Portsmouth manager Harry Redknapp hopes to complete the transformation of the south coast club from paupers to princes in Saturday's FA Cup final at Wembley.
When they leave their plush pre-match hotel, a stone's throw from Windsor Castle, for the short trip to the new national stadium to face Cardiff, the team, the manager, his staff and all the club's officials will be able to reflect that the bad old days of struggle and strife are firmly behind them.
A second consecutive top-10 finish in the Barclays Premier League surely suggests the foundations are now in place for Pompey to go from strength to strength and convince their fans that with owner Alexandre Gaydamak's continued investment - which includes a new training ground next year plus solid plans for a new stadium to replace tumbledown Fratton Park - they really are going places at last.

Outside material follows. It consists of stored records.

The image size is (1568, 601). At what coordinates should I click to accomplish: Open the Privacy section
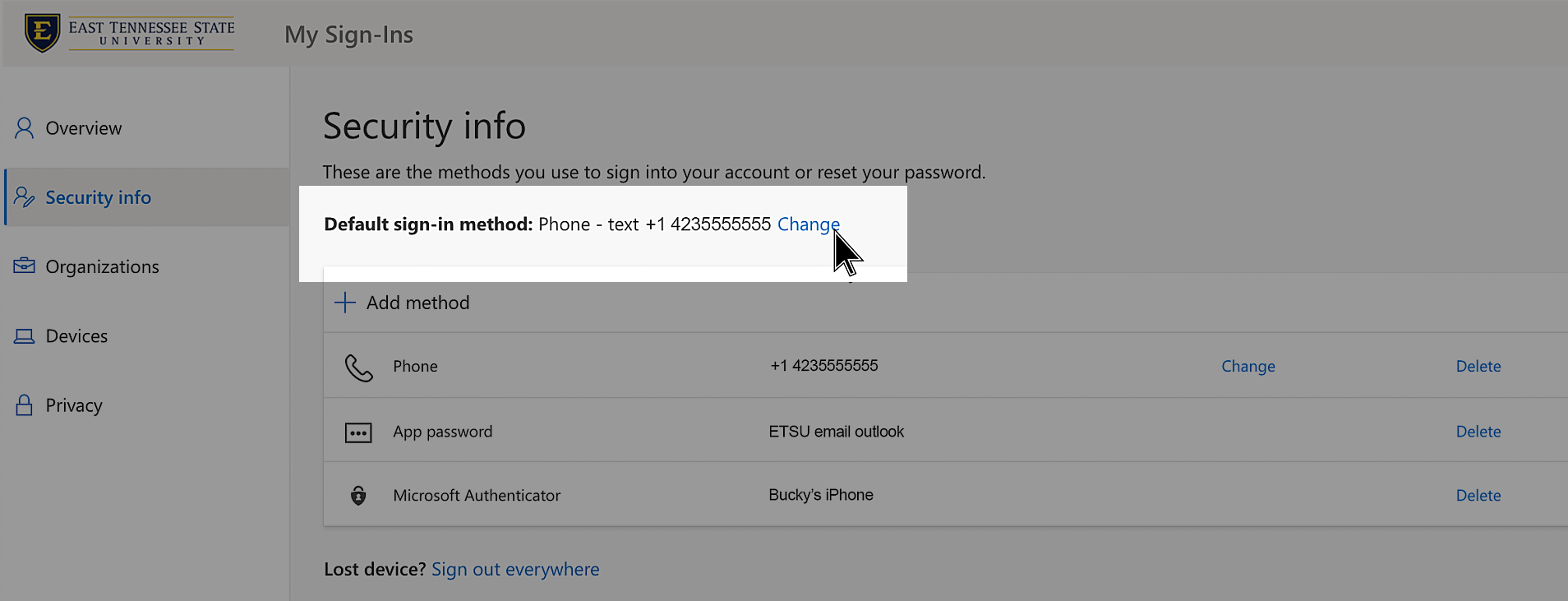tap(74, 405)
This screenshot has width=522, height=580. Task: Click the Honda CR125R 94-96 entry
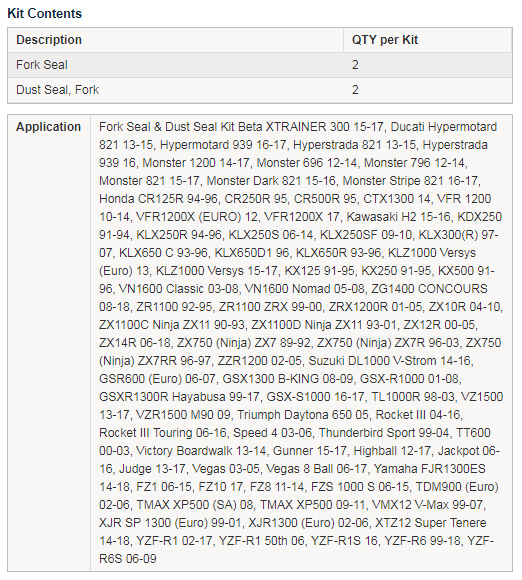tap(158, 199)
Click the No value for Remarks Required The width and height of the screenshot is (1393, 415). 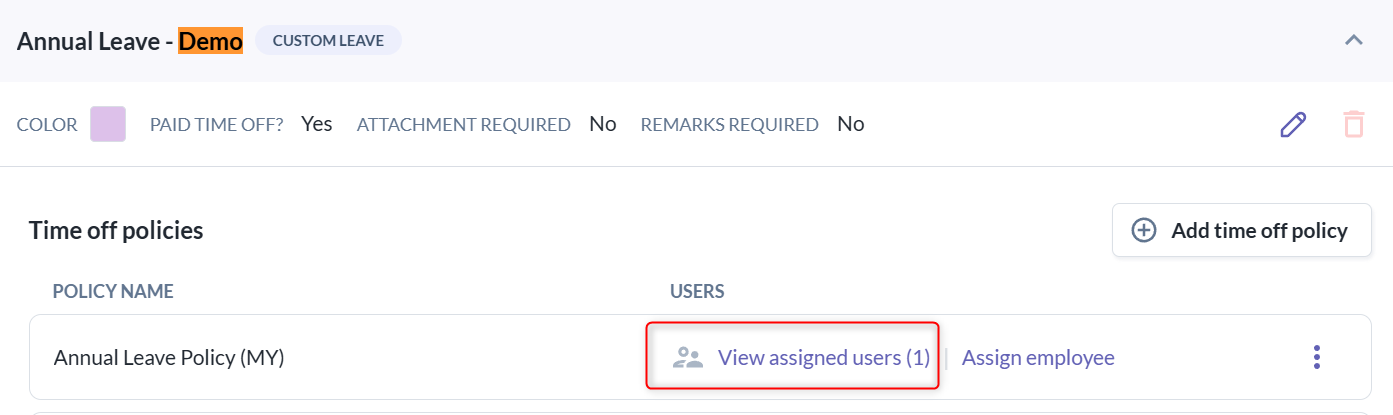point(851,124)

Key to it all, though, is Redknapp's shrewd stewardship, and at 61 he is still the energy that drives Portsmouth and demands the right to do it his way.
His way has proved a massive success during his two stints at the club, but Redknapp remains adamant that there is nothing magical about his footballing alchemy.
'I can't come into clubs and put my hand on players like I'm God and say `I'll make you a genius',' he said.
'I'm not clever enough for that. Nobody is, but what I can do is replace players who are not good enough with ones that can take us where we want to go.
'I'm always trying to improve the squad and I'm sorry you have to move players on and get ones that are better. It's a continuing process.
'That's all that management is about - signing the right players and recognising when their time has come.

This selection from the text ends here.